Along with this RBAC capability will come an improved UI that will allow for better security around user access. Our team at Astronomer is hoping to fix the UI so that refreshing the dashboard is not needed to check on the status of DAGs – we’d like to be able to view the status of our DAGs in real time without driving ourselves crazy pressing that refresh button.
The Kubernetes Executor
One of the most exciting developments the Astronomer team is anticipating is the release of the Kubernetes Executor that Daniel Imberman (https://github.com/dimberman) of Bloomberg has been leading development on. This is long-awaited from the community and will allow users to auto-scale workers via Kubernetes, ensuring that resources are not wasted. This is especially important for expanding the viable use cases for Airflow, as right now many are forced to either run Airflow on a low powered EC2 instance and use it to schedule external jobs or run it on expensive hardware that is massively underutilized when tasks aren’t actively running. While it is being included in the 1.10 release, the release of a new executor is part of a long-term but active effort to make Airflow completely could-native, which we’ll discuss in the following section.
In addition to the short-term fixes outlined above, there are a few longer-term efforts being worked on that will have a huge bearing on the stability and usability of the project. Most of these items have been identified by the Airflow core maintainers as necessary for the v2.x era and subsequent graduation from “incubation” status within the Apache Foundation.
First Class API Support
A largely requested feature (at least from users of Airflow that we work with) is first class support for an API to control everything from connection creation to DAG pausing to requesting usage metrics. Right now, the API is strictly experimental with limited functionality, so, in practice, if you want to create this behavior, you end up writing a plugin that directly manipulates the underlying MySQL or PostgreSQL. Ideally, given that much of the current functionality in the UI is based on direct modification of the database and not via any API, the inclusion of a first-class API that handles all functionality would mean that everything done in the UI could also be done in the CLI, further expanding the use cases Airflow could facilitate.

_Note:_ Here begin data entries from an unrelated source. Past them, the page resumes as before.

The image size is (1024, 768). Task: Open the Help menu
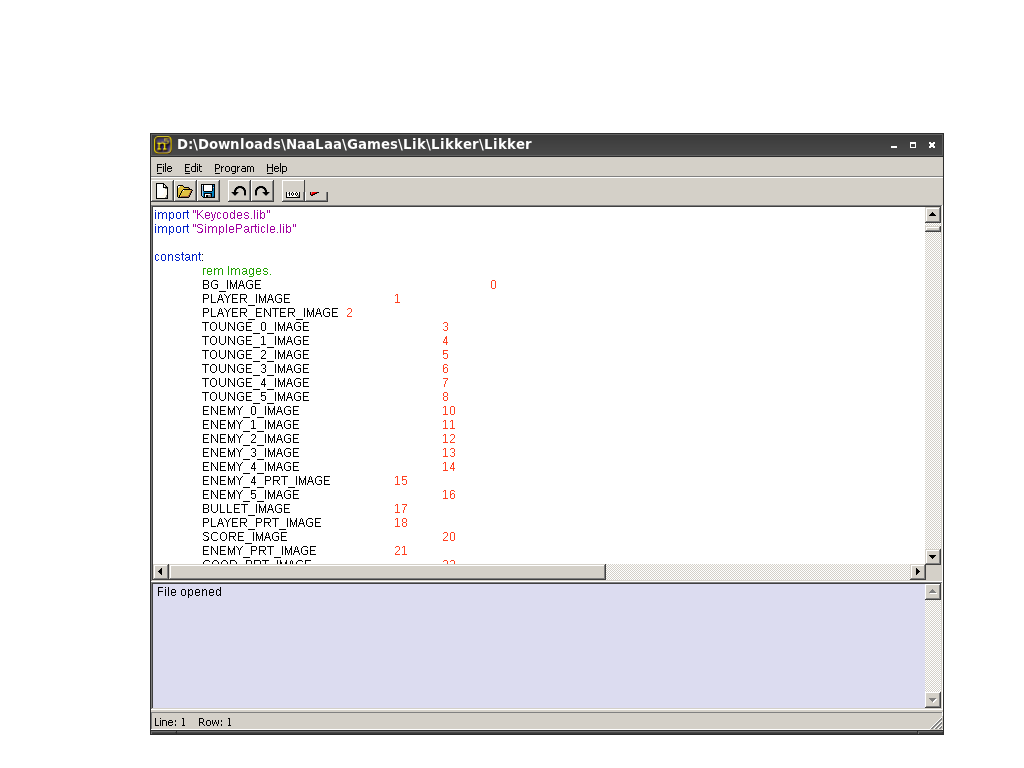(276, 168)
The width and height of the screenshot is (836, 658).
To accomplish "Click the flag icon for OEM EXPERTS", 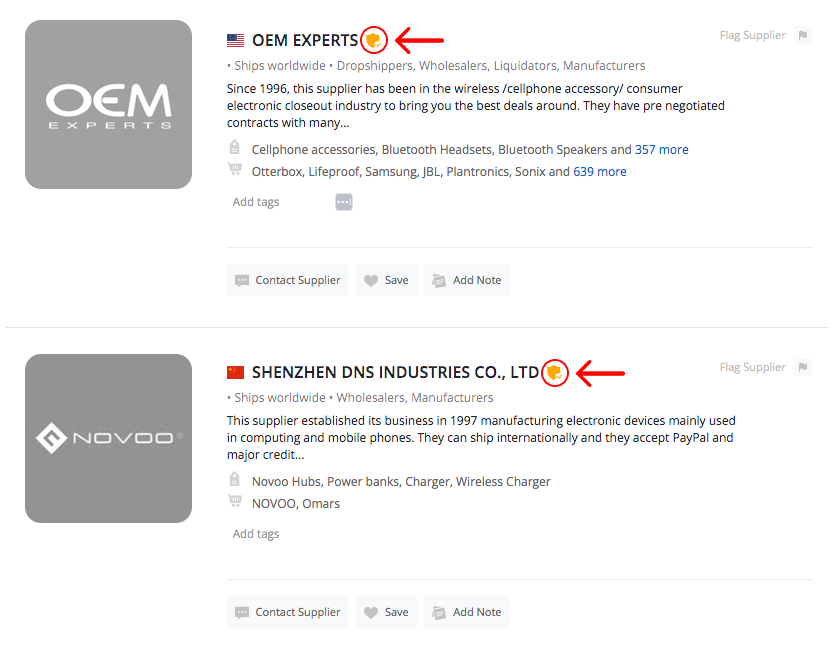I will point(803,35).
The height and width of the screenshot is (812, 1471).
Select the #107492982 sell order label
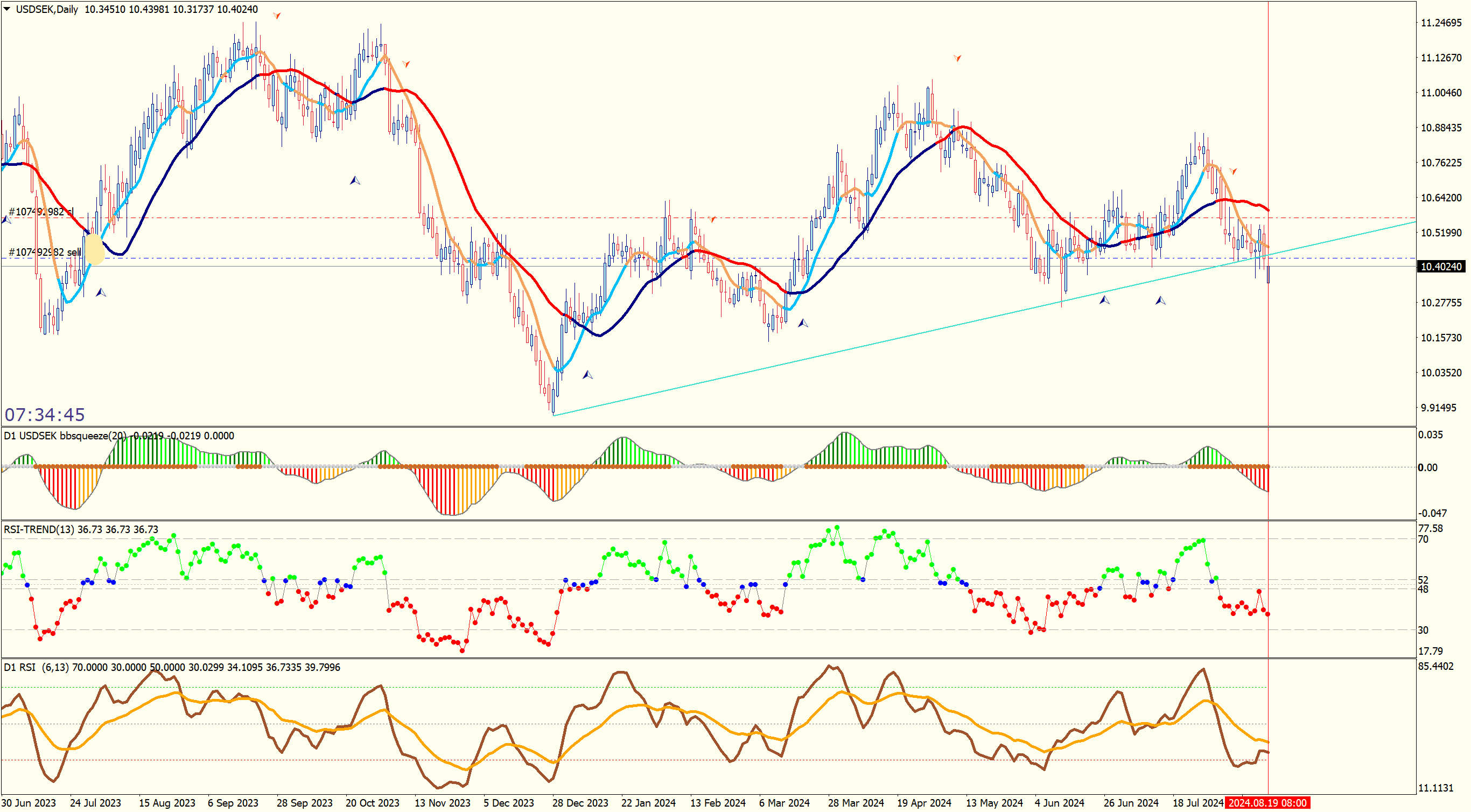(x=45, y=252)
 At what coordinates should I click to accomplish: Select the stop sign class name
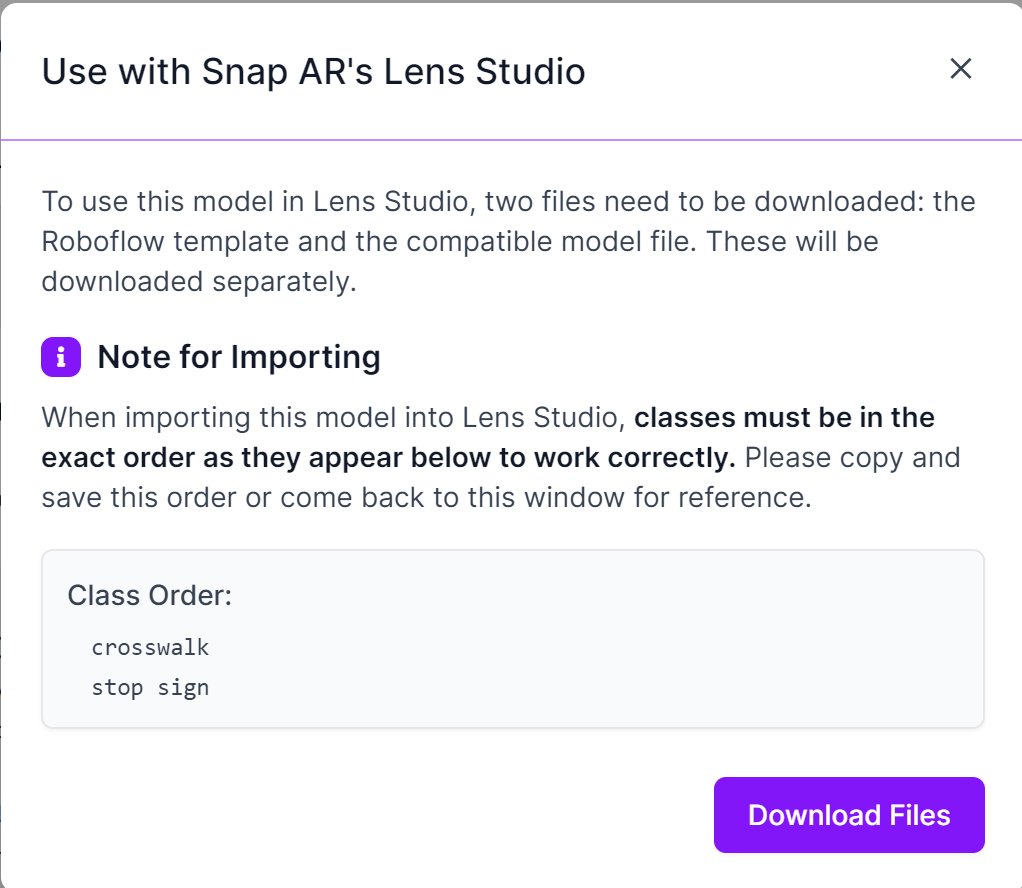(150, 687)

Making Airflow Cloud Native
As mentioned above in relation to the Kubernetes Executor, perhaps the most significant long-term push in the project is to make Airflow cloud native. Today it is still up to the user to figure out how to operationalize Airflow for Kubernetes, although at Astronomer we have done this and provide it in a dockerized package for our customers.
We feel this is an important step for the project to keep up with the changing deployment landscape and we plan to open-source what we can as we go, but knocking this out is easier said than done. One of the most fundamental problems blocking this initiative is the need for a high-availability, massively-distributed, and auto-rebalancing datastore, something that is hard to do with a simple postgresql or mysql.
A promising lead towards addressing this is added support for CockroachDB, a database following the Google Spanner whitepaper (and founded by former Google File System engineers) and designed precisely for the features listed above.
Improved Test Suite
A common complaint among contributors to Airflow is the long time that it can take for Travis, the CI of choice for the Airflow project, to run all the tests when cutting a new release. This has been brought up in the past but given Airflow’s code base has hit a scale where it can take up to an hour for Travis to run, we see this test suite finally making it over the line (and are looking forward to helping!). One factor to help in this process is the proposed break out of plugins (which has been growing and is a large code base in and of itself). Which brings us to…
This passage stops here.